## PASSAGE
## begin

The SLT Nitro with leather trim, sunroof and upgraded audio lifts the price of the Nitro to $34,065. But the interior is considerably brightened compared with the SE, with the inclusion of the two-tone leather surfaces and two-tone panels in the doors. The sunroof also livens up the cabin. However, it’s been a while since I’ve encountered a vehicle with so many issues.

For me, the lack of telescoping steering column made it very difficult to establish a comfortable and safe driving position. Either one’s arms are stretched out, or the seat is too close to the steering wheel. The lack of a dead pedal causes your left foot to dangle in the narrow footwell. The low roof makes it easy to bang your head getting in. The rear speaker in our SLT vibrated, even though the sound was not loud. The gearshift lever is too far away, and the 4WD Lock option is not recommended for highway or around-town driving, which, for all intents and purposes, makes the Nitro a rear-wheel drive vehicle in normal driving (full-time AWD comes standard with the R/T, along with a 4.0L engine, and is optional on the SLT).

The brakes grabbed at slow speeds causing a creaking sound, and the transmission clonked, also at low speeds. The 3.7L V6 is noisy under acceleration and seems at its limit in the 1,887 kilogram (4,151 pounds) Nitro. Handling is truck-like, and fuel economy poor (I achieved 12.0 L/100 km on the highway at a steady 110 km/h. Transport Canada rates the Nitro’s highway mileage at 9.5 L/100km, so that’s a big difference). The Nitro is neither sporty nor seriously off-road capable.

## end

## RECORDS

## begin

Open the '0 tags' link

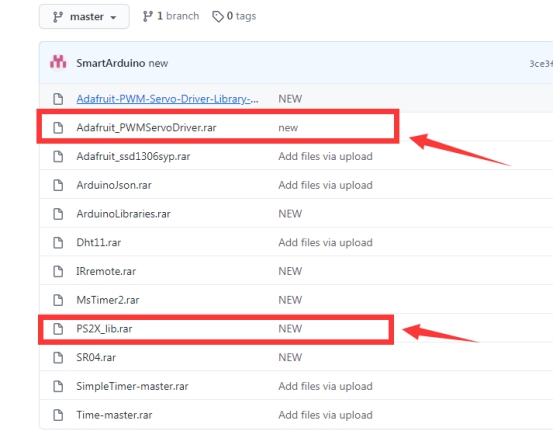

## end
## begin

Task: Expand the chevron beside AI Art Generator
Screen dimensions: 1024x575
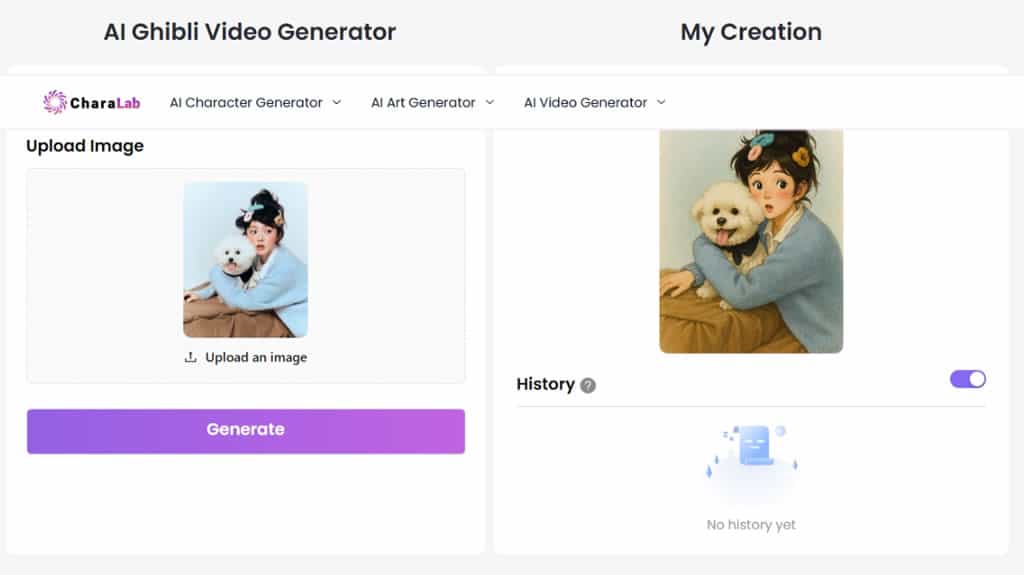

## end

## WRITTEN PROBLEM 1
Retype the stretch of the Nitro review from "The brakes grabbed" through "seriously off-road capable.".
## WRITTEN PROBLEM 2
In the Nitro review, what fuel economy did the reviewer achieve on the highway at a steady 110 km/h?
## WRITTEN PROBLEM 3
Using the Nitro review, list the features that its first sentence says lift the price of the SLT Nitro.

## TASK RESULT 1
The brakes grabbed at slow speeds causing a creaking sound, and the transmission clonked, also at low speeds. The 3.7L V6 is noisy under acceleration and seems at its limit in the 1,887 kilogram (4,151 pounds) Nitro. Handling is truck-like, and fuel economy poor (I achieved 12.0 L/100 km on the highway at a steady 110 km/h. Transport Canada rates the Nitro’s highway mileage at 9.5 L/100km, so that’s a big difference). The Nitro is neither sporty nor seriously off-road capable.

## TASK RESULT 2
12.0 L/100 km

## TASK RESULT 3
- Leather trim
- Sunroof
- Upgraded audio